Worm castings

I love to use hibiscus in my enclosure but I've noticed my plants really decline once I cant fertilize them. Is there any kind of fertilizer that is safe? Worm castings? Fish fertilizer? Any ideas?
 
Hibiscus are VERY hard to keep indoors. Flowering plants need plenty of sunshine. Are you using a grow light in addition to your UVB? If not, it is probably not enough. I don't think fertilizer is the issue. It is lighting and sometimes too much water with these plants. My other suggestion to you would be to bring the plant outside from time to time if possible. I know this sometimes mean dismantling the cage though, which can be a pain. If the cage is small enough, you could carry it outside with the plant. Of course, depends on where you live as I know fall and winter is coming to most parts of the country. I live in Florida so I forget! Edit: haha just noticed you live in Florida too!
 
I only keep the hibiscus in the outdoor enclosure so it's sunshine level hasn't changed. I keep a lot of fancy hibiscus and the are pretty heavy feeders. I'm not referring to the red and pink ones that are everywhere in Florida. I have plenty of those in my yard that I never fertilize and they are beautiful. The fancy ones tend to stay smallish with huge flowers so they fit really well in his enclosure and they pretty things up. I guess I might have to just switch and put a standard hibiscus in because you are correct they really just need sun and water.
 
I have been small scale red wiggler worm farming for a couple years. Dig through any of my plant pots and there is your fishin worms and fertilizer
 
So then work castings are safe to use? Do they ever come out of the pots? Does your Cham eat them? Don't they come out every time it mists thinking that it's raining? How many do you put in a pot? Last question. Do you get them at a bait shop?
 
So then work castings are safe to use? Do they ever come out of the pots? Does your Cham eat them? Don't they come out every time it mists thinking that it's raining? How many do you put in a pot? Last question. Do you get them at a bait shop?

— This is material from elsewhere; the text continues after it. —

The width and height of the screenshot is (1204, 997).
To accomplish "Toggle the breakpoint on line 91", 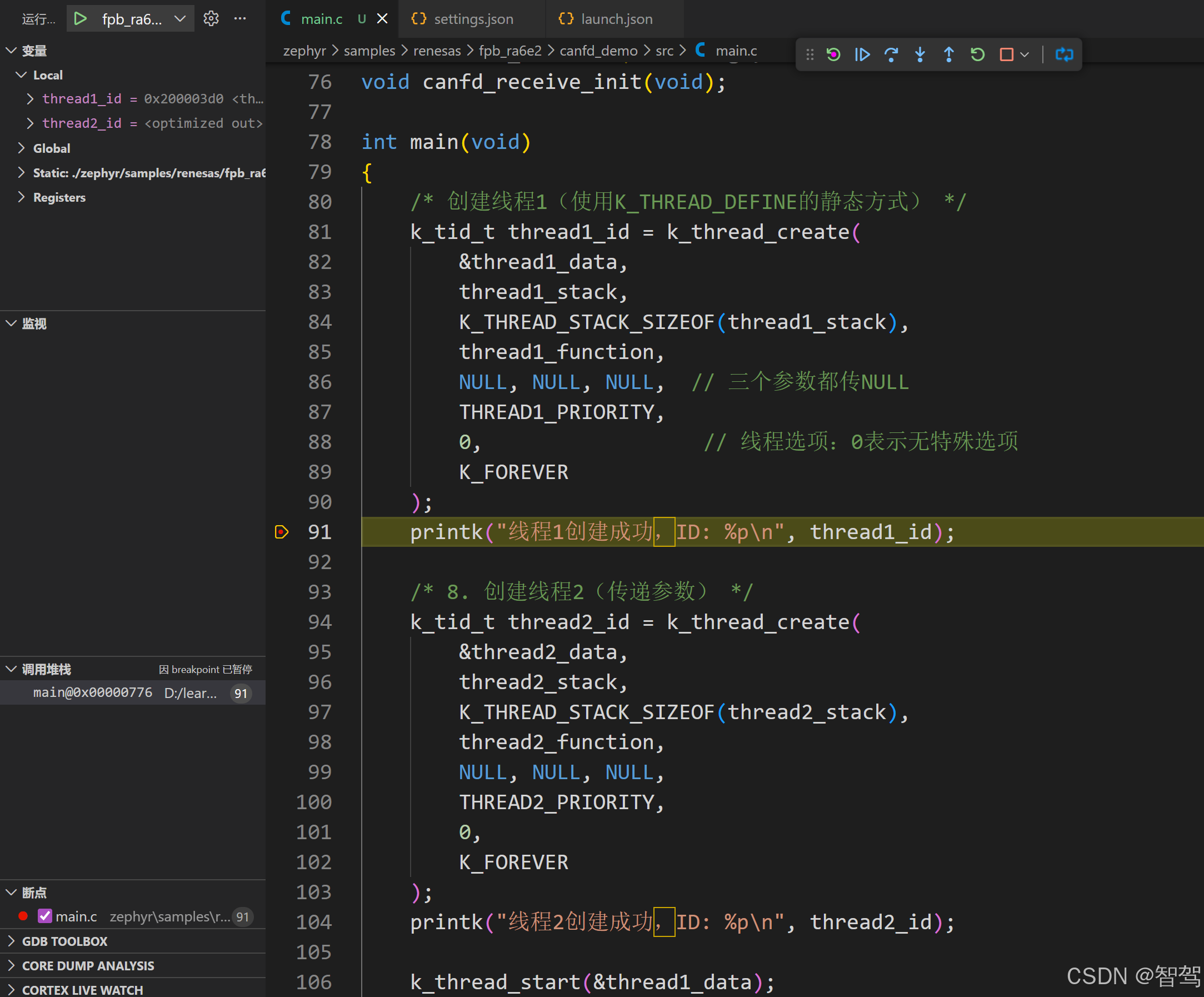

Castings are safe to use although I would just use worms. They shouldn't come out of the pots unless the pots are super small (like a pint) or you mist so much that it floods the pots. I have never seen a cham eat one but it is just fine if your does. In a gallon pot I would put about fifteen and a five gallon pot about fifty. They will reproduce and to help population not to get out of control using them as fishing bait worms. I don't know if those bait shops use any chemicals but I get ones on amazon specifically for composting like this...
http://www.amazon.com/Uncle-Jims-Wo...&qid=1442156586&sr=1-14&keywords=red+wigglers
 
Worm castings only offer micronutrients to the plants, not the macros you need for growth and flowering. This is because the worms concentrate the nutrients of whatever they are eating, so if you just throw a worm in your pot it will not create any new nutrients that weren't already there. Conservation of mass is rarely violated.

The best way to fertilize, is probably the safest for your chem. Get some balanced organic fertilizer (5-5-5 ish at almost any hardware store) or go fancy and add bat guano for nitrogen and if you have flowering plants, aged seabird guano for phosphorus. If you want to be paranoid, sterilize the fertilizer by heating it in the oven in a foil covered pan until it reaches 180F. Then add the fertilizer to a tub larger than your plant pots and fill the tub with water making a guano tea. Soak your plants in this tea until bubbles stop escaping from the top. Take plant out, let it drain, then rinse the plant and pot with a light spray of fresh water.

There won't be a high concentration of fertilizer like there would be with pellets, and even if your chem is a dirt eater, a little guano film on the particles won't hurt them.

Plants go nuts after this treatment with their leaves darkening and new growth stimulated by the next day.
 
Also every few months dig a little hole in the soil and put a few chopped up fruits in veggies. That way there is lots of food for the worms to turn into nutrients
 
I think maybe I'll do both. Where do you get bat and seabird guano?
Reptile guy thanks for the link to order the worms. I know my friend uses them in her composting soil.